Passage to read -

-=-=-=-=-

Do not use intensity when you want to know how loud a sound is to a listener.

What is Loudness For?

Loudness is a perceptual, or sensation concept. It describes the experience the listener has. Use loudness when you are trying to estimate psychoacoustic parameters, want to know why somebody is shouting “turn that **** thing down!” and the intensity isn’t that high, want to know why somebody is shouting “turn up the sound” when the intensity is already excessive, or want to match loudness, not levels, across audio selections, either full-bandwidth or from remotes/phones.

An Occasionally Useful Approximation, the Power Law Relationship

What can we say about the relationship between loudness and intensity?

When the spectrum (frequency content) of a signal is unchanged, loudness is approximately proportional to the 1/3.5 power of the signal power, or the 1/1.75 power of amplitude. Let’s call this the power law relationship. For frequencies above the audible thresholds, this approximation works well. For certain special signals or signals that have a lot of energy just below or at the threshold of hearing this approximation does not work as well.

As discussed in Why We Hear What We Hear, Part 3, the cochlea has a mechanical filter that does frequency analysis. ERB’s are the bandwidths of these filters. This mechanical filter is a set of continuously distributed, heavily overlapping filters, not one set of 30-ish adjacent filters. Some points to keep in mind:

  • ERBs are a way to understand frequency in perceptual terms, and constitute the best current measure of the filter bandwidths in the cochlea.
  • ERB bandwidths are approximately 70Hz at low frequencies, and about ¼ octave at higher frequencies.
  • Signals in the same band convert intensity to loudness with the power law relationship. The loudness in a given band is referred to as the partial loudness corresponding to that frequency.
  • The loudness of a signal is the sum of the partial loudnesses.

This explains why two signals at frequencies reasonably removed from each other, each of which has ½ the energy of the original, will have 2 * (1/2)^(1/3.5) or 1.64 of the loudness of one of the signals presented at energy 1. Doubling the energy of a signal without changing the spectrum will increase the loudness by a factor of about 1.21. In contrast, if we double the energy of the signal by adding as much energy in at a frequency where energy was not initially present on the cochlea (i.e. well outside of an ERB), the loudness doubles. Doubling the loudness is roughly equal to increasing the intensity by 10dB without spectral modification.

If we take the same amount of energy, and spread it out from a tone into 2, 3, 4, or more ERBs, the loudness will increase as the energy is spread out, as long as all of the signal spectrum remains above the absolute threshold of hearing.

Understanding loudness behavior in regard to bandwidth is critical. Here are some examples as a reminder.

  • If we double the energy of a sine wave, its loudness rises by approximately 2^(1/3.5).
  • If we make a new signal by adding a second sine wave with the same energy to the first example at a frequency removed from the first sine wave (in terms of ERBs), the loudness doubles.
  • The ratio of loudness for these two signals, which have the same intensity, is 1.21 vs. 2.

Here’s a graphical example. In this example, the vertical axis is the relative loudness, with the single-band loudness set to 1 for simplicity. The curve shows the relative loudness when the same amount of energy is split over n bands, from 1 to 25. The numbers for over 15 bands are probably an overestimate, but that’s signal dependent.

-=-=-=-=-

Element and text location data:
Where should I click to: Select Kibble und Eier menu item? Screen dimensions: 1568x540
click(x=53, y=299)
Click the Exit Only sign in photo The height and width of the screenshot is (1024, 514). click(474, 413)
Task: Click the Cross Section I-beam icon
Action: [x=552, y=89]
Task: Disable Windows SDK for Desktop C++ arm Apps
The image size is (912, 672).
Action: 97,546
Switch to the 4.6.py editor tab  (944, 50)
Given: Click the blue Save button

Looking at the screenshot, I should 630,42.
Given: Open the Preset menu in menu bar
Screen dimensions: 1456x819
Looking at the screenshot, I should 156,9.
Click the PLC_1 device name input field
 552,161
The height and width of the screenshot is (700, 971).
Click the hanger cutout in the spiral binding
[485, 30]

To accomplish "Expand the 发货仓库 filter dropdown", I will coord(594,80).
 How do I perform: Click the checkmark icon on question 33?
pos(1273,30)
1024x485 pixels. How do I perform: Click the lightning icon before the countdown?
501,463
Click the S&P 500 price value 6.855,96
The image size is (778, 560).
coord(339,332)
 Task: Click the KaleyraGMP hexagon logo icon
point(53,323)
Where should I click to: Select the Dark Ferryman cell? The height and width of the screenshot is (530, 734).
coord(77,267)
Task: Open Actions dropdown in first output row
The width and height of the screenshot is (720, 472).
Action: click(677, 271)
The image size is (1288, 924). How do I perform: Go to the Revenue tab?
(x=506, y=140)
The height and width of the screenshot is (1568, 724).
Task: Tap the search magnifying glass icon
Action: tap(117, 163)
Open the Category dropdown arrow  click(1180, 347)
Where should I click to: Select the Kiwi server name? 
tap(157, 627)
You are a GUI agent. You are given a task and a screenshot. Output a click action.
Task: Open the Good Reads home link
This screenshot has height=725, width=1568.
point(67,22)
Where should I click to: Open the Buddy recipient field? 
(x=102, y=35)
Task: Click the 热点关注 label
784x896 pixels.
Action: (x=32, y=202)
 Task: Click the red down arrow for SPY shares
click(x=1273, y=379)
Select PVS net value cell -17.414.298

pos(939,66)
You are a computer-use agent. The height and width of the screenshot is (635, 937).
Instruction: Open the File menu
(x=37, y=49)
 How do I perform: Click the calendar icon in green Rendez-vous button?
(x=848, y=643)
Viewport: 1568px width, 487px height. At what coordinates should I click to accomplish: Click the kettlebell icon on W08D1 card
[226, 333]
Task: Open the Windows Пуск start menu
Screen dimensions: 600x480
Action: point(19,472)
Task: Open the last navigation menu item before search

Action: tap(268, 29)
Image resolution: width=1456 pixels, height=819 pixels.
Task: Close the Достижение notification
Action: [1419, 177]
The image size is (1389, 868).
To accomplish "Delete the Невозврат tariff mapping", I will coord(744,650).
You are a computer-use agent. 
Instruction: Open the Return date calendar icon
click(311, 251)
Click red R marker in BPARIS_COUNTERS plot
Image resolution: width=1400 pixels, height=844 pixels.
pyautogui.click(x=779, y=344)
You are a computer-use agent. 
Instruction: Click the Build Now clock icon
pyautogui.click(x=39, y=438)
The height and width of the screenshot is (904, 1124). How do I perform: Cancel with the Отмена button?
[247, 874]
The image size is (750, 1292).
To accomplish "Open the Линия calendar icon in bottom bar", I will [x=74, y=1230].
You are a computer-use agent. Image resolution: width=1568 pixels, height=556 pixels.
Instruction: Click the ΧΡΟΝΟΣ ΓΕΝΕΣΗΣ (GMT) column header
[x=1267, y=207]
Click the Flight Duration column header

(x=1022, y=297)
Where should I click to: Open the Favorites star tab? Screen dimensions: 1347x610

-=-=-=-=-

What you need to do -
A: In the passage on loudness, substitute "y-axis" for "vertical axis" and write out everything from "Here’s a graphical" down to "that’s signal dependent.".
B: Rewrite the paragraph of the passage on loudness that begins "This explains why two signals" as a bulleted list, keeping its main facts.

Task answers -
A:
Here’s a graphical example. In this example, the y-axis is the relative loudness, with the single-band loudness set to 1 for simplicity. The curve shows the relative loudness when the same amount of energy is split over n bands, from 1 to 25. The numbers for over 15 bands are probably an overestimate, but that’s signal dependent.

B:
- Two signals at frequencies reasonably removed from each other, each with ½ the energy of the original, have 2 * (1/2)^(1/3.5), or 1.64, of the loudness of one of the signals presented at energy 1.
- Doubling a signal's energy without changing the spectrum increases loudness by a factor of about 1.21.
- Doubling the energy by adding as much energy at a frequency where none was initially present on the cochlea (well outside of an ERB) doubles the loudness.
- Doubling the loudness is roughly equal to increasing the intensity by 10dB without spectral modification.